# Advice on buying my first driving cart



## dogpatch (Dec 26, 2017)

Kingston Saddlery is very popular for low budget entry into driving, but folks who get serious about driving end up upgrading them like crazy, primarily with the heavy steel spoked wheels and suspension kits. The wire spoke wheels are notorious for "taco-ing" when they hit a pot hole, that is, folding up, and the suspension is very minimal for cross country type driving. Patty's Pony Place, a Canadian manufacturer builds serious small equine carts, and also suspension upgrade kits. Ahonen has a great reputation, and produces a cart called the Traveler, I believe, that breaks down for transportation. I'm assuming your mentor is a driving official? Usually those duties are carried out by American Driving Society (ADS) officials. You might want to check out the ADS for driving groups in your area. My sincere advice is to not go cheap with your first investments in equipment, even though you may be just "testing the waters" to see if you are truly interested. Gather as much information as you can beforehand and enter the sport boldly and safely!


----------



## QtrBel (May 31, 2012)

I'd look for something similar to this https://www.superiorsulky.com/carts/trail-cart
Stateline has one similar but I would want to change those tires out. I may not just would depend on the actual tire which I haven't looked at it close enough to make that determination.
https://www.statelinetack.com/item/tough-1-easy-entry-driving-cart/BOC74%20PONY/?srccode=GPSLT&gclid=EAIaIQobChMIyducjvqH3AIVWrXACh0Pdw8kEAQYASABEgIBx_D_BwE&kwid=productads-adid^185616501248-device^c-plaid^346447002708-sku^133743-adType^PLA


----------



## AnitaAnne (Oct 31, 2010)

We used to start with pulling small logs before introducing the cart, just to get used to the pressure. 

Are you planning to send the pony for training or do it yourself? Because the instructor most likely has a cart they use for starting young horses that you could use (rent?) until you know if this is something you both will enjoy. 
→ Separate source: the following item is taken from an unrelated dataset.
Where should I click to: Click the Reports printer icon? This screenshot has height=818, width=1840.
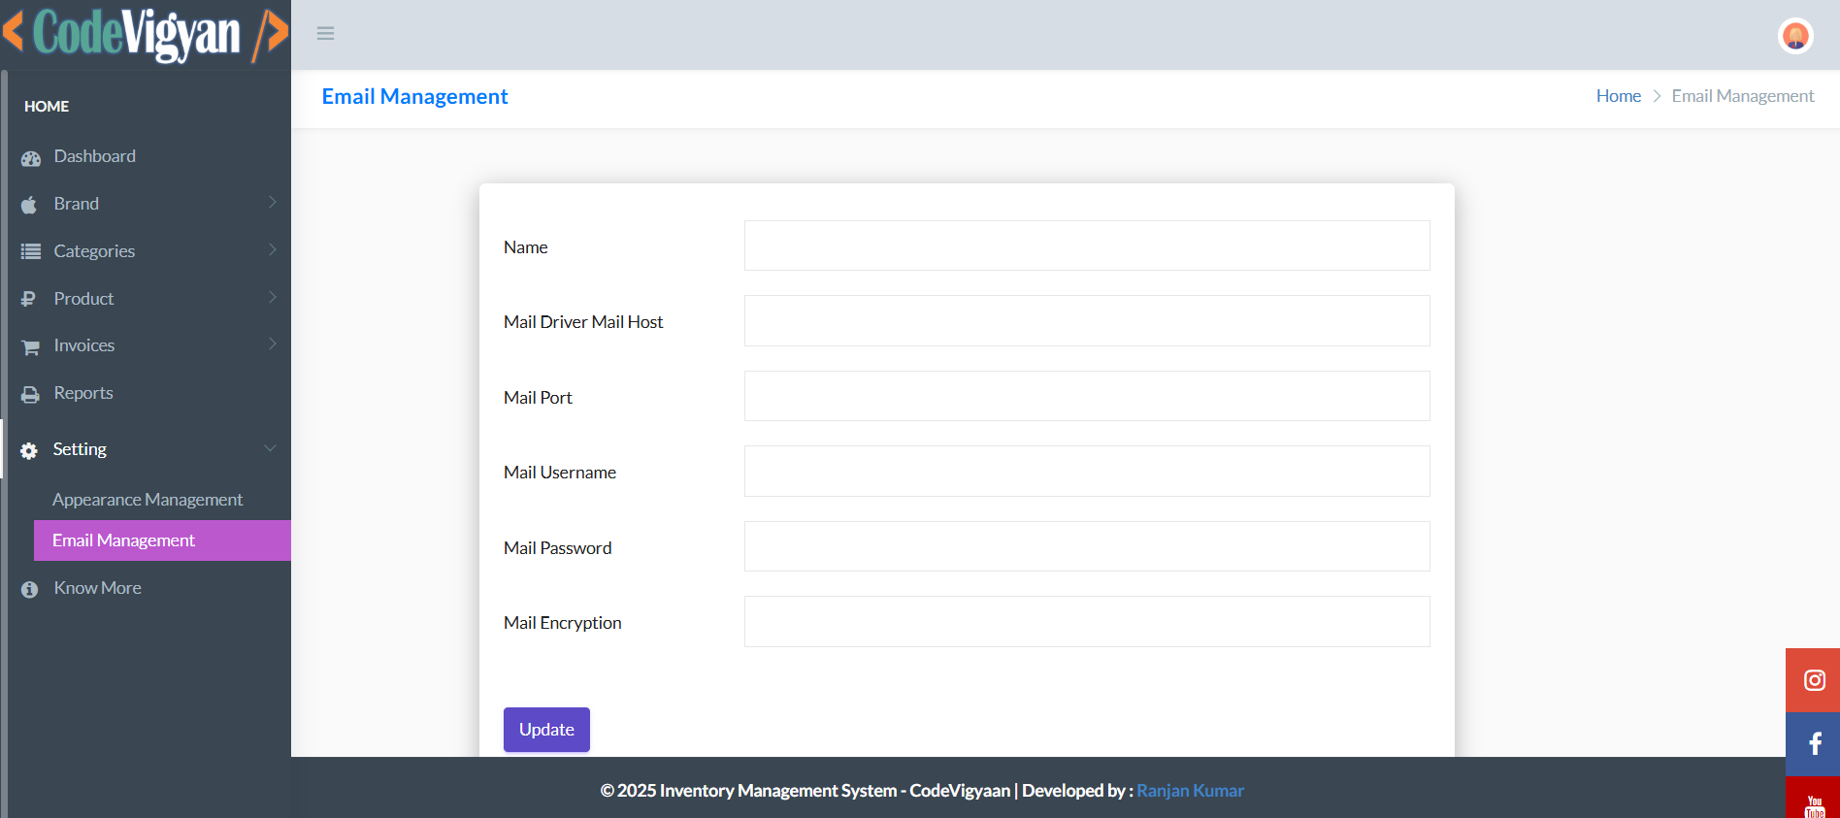click(x=31, y=394)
Those lightweight carts are ok to begin with, but IMO a quality harness is vital. I started a mare in an older harness once and one of the traces broke; that was a disaster but the cart held up ok even after flipping over a fence. It was the same type as what you posted, but not sure of the brand has been many, many years ago.


----------



## AnitaAnne (Oct 31, 2010)

QtrBel said:


> I'd look for something similar to this https://www.superiorsulky.com/carts/trail-cart
> Stateline has one similar but I would want to change those tires out. I may not just would depend on the actual tire which I haven't looked at it close enough to make that determination.
> https://www.statelinetack.com/item/tough-1-easy-entry-driving-cart/BOC74%20PONY/?srccode=GPSLT&gclid=EAIaIQobChMIyducjvqH3AIVWrXACh0Pdw8kEAQYASABEgIBx_D_BwE&kwid=productads-adid^185616501248-device^c-plaid^346447002708-sku^133743-adType^PLA


The superior sulky one is nice, drove a 13.2H 5 gaited pony in one like that for many years. The shafts were not removable though, but would sure be nice to have for traveling places! 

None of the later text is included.